= Rashid Nortey =

Ghanaian professional footballer (born 1995)

Rashid Nortey (born 21 November 1995) is a Ghanaian professional footballer who plays as midfielder for Ghana Premier League side Medeama S.C.

== Club career ==

=== Medeama SC ===
Nortey joined the for Tarkwa-based side Medeama SC in 2017 and has been playing for the Mauve and Yellows since Ghana Premier League since 2017 Ghanaian Premier League season. On 26 February 2017, he made his debut in a 3–2 loss to Liberty Professionals, coming on in the 82nd minute for Eric Kwakwa. On 16 July 2017, he played the full 90 minutes in a 3–0 win over Accra Great Olympics. He played 10 league matches that season.

During the 2018 Ghana Premier League season, he featured in all 14 league appearances before the league was abandoned due to the dissolution of the Ghana Football Association (GFA) in June 2018, as a result of the Anas Number 12 Expose. His contract with the club expired at the end of the season.

On 15 March 2020, after being one of the top performers and influential members for the club, he signed a new 3-year contract to keep him at the club until 2023. During the 2019–20 Ghana Premier League season, due a long-term injury he received, he was limited to only 6 league matches out of 15 before the league was cancelled as a result of the COVID-19 pandemic. On 27 November 2020, he was adjudged the man of the match after an impressive performance in a 1–1 draw against Asante Kotoko.
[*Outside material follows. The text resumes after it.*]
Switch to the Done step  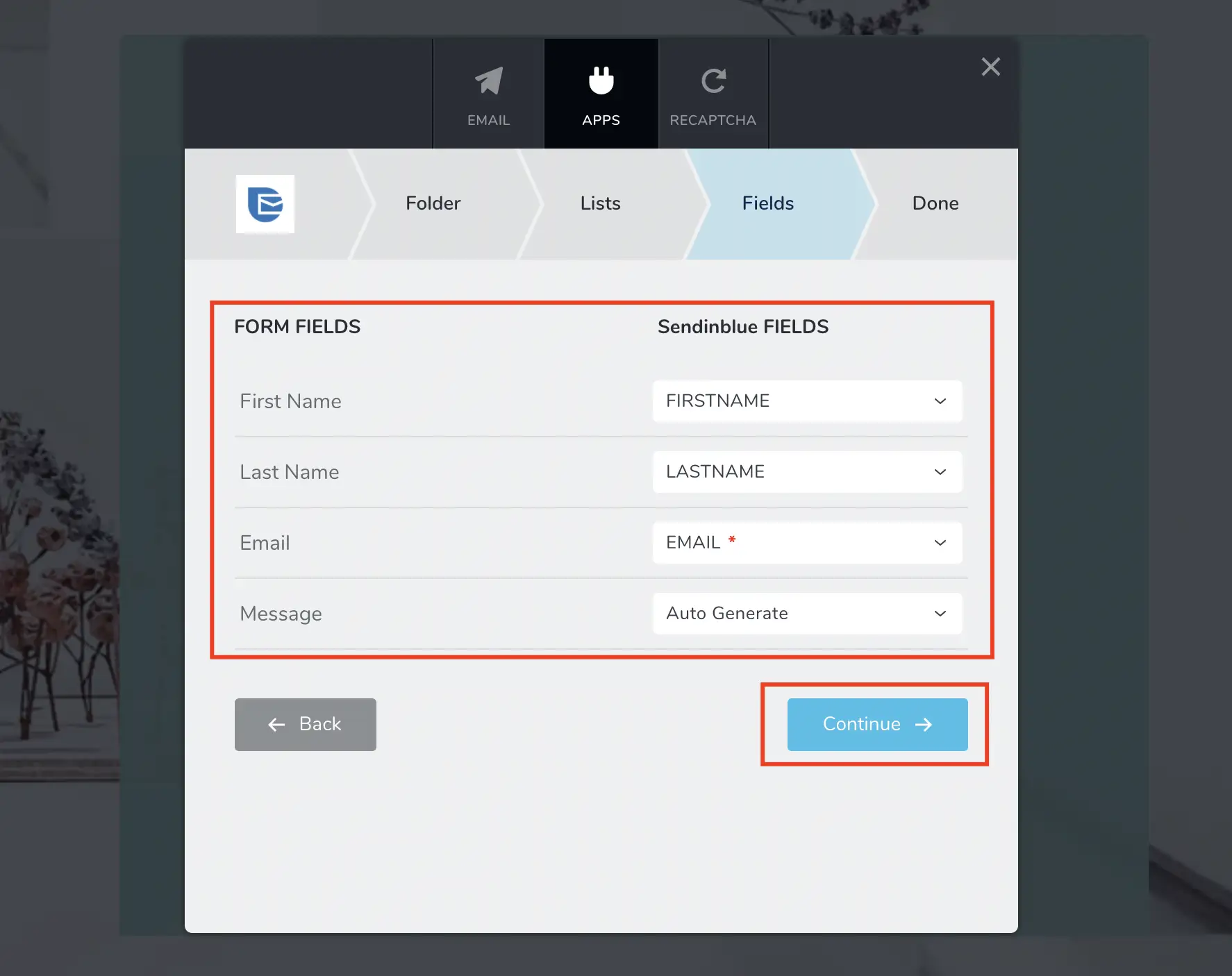coord(935,203)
In January 2021, during an interview with Happy FM, he revealed his admiration for Spanish footballer, Liverpool midfielder Thiago Alcantara and hoped he could emulate his style of play.
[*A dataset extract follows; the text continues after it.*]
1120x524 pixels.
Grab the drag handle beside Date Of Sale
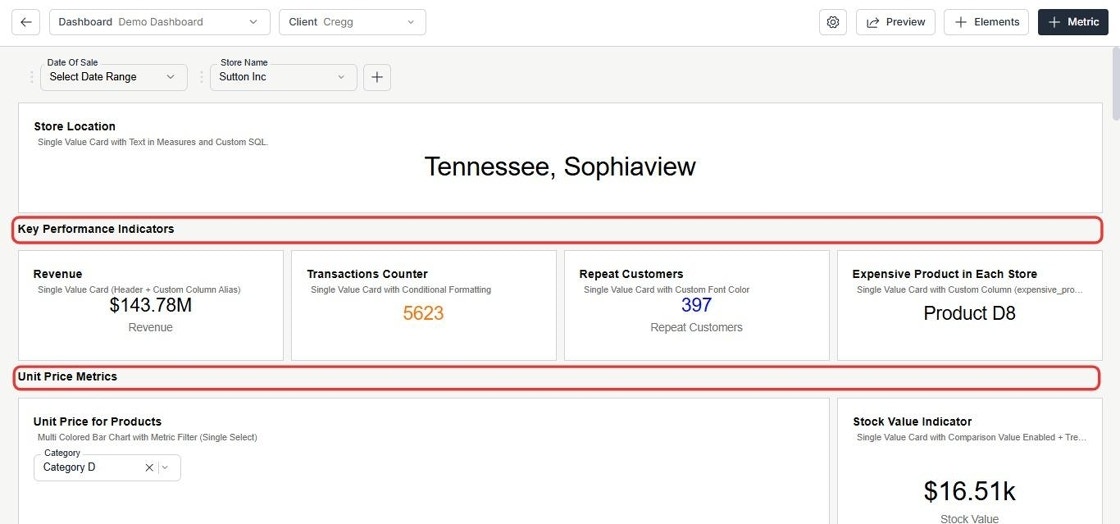pyautogui.click(x=31, y=77)
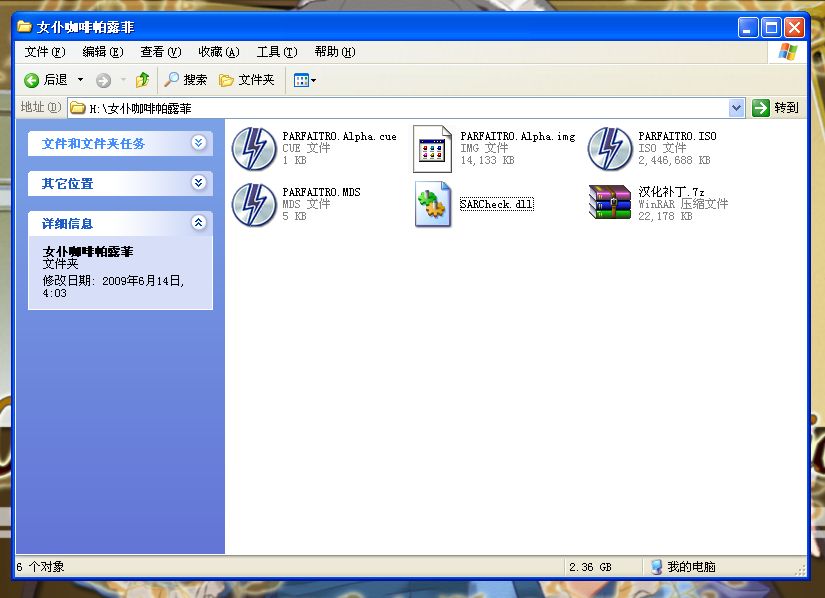Go up one folder level

pyautogui.click(x=142, y=80)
== International career ==
Nortey received a call up to the Ghana A' national football team ahead of friendly match against Uzbekistan national team.
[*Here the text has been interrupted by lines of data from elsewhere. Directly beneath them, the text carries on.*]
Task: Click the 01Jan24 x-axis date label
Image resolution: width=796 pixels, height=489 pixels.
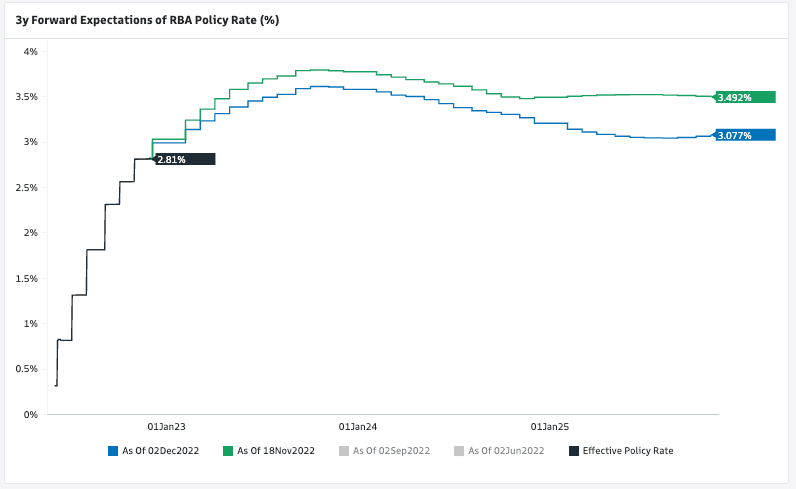Action: (357, 426)
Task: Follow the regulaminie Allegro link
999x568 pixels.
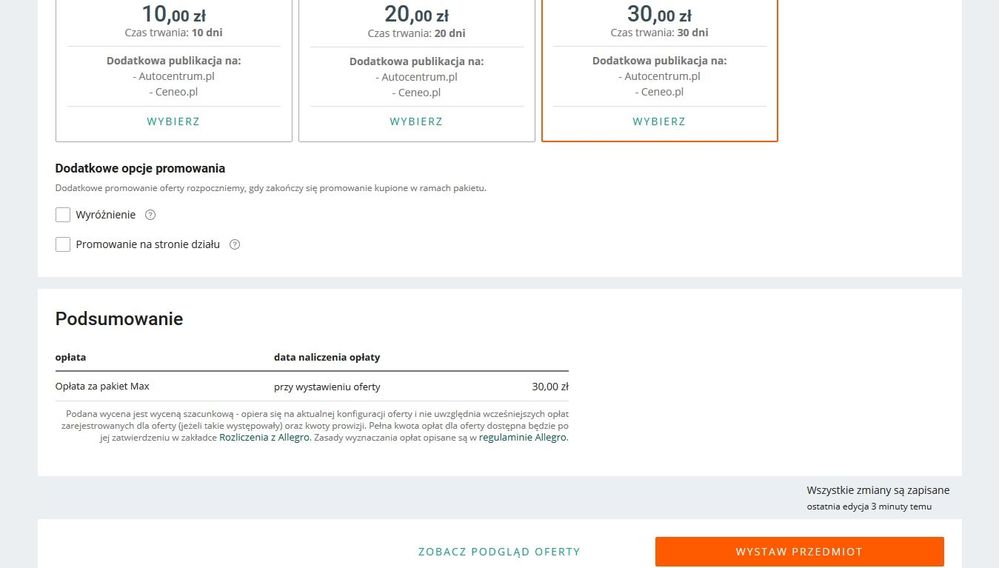Action: click(523, 438)
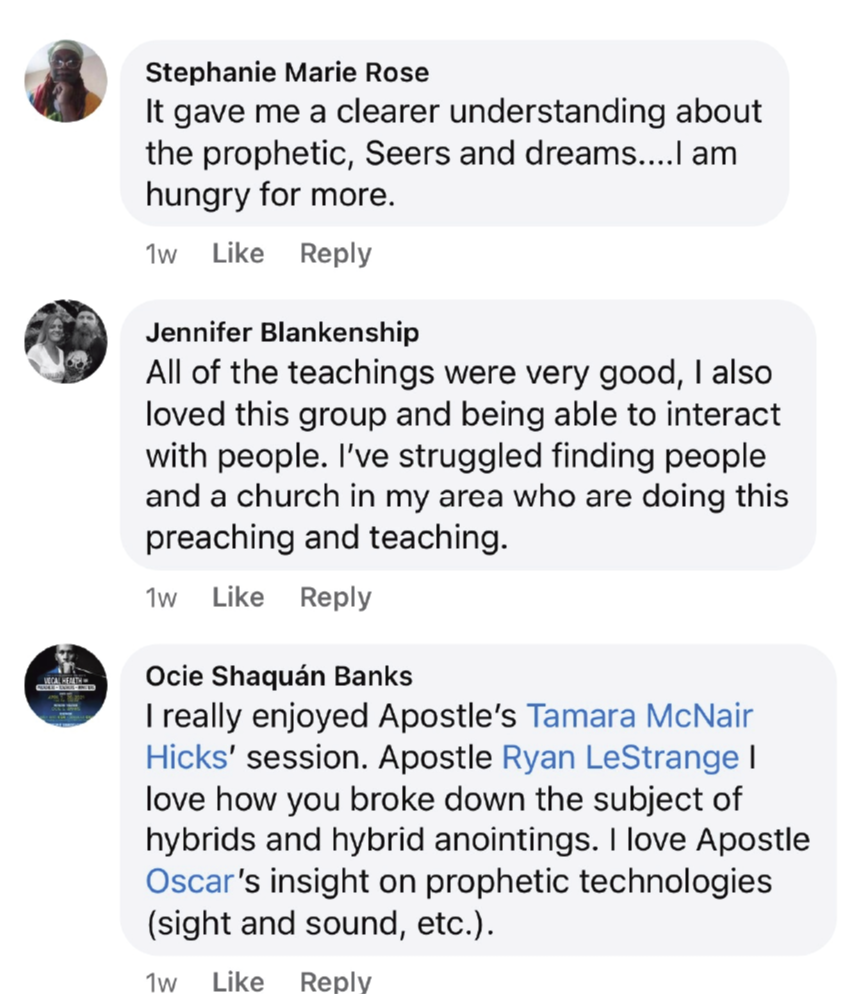Viewport: 863px width, 995px height.
Task: Click the 1w timestamp under Stephanie's comment
Action: (161, 255)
He made his debut for Ghana national football team on 8 June 2021 in a friendly against Morocco. He substituted Emmanuel Lomotey in the added time of the 0–1 away loss.

== Personal life ==
Nortey has an elder sister called Rashida Nortey, who is known for being a keen supporter and fan always in the stands supporting her brother and Medeama SC. In one instance they expressed their joy and excitement by rushing to each other on either side of the glass barricade, which separates the stands from the pitch, and putting their lips against the glass in a kiss.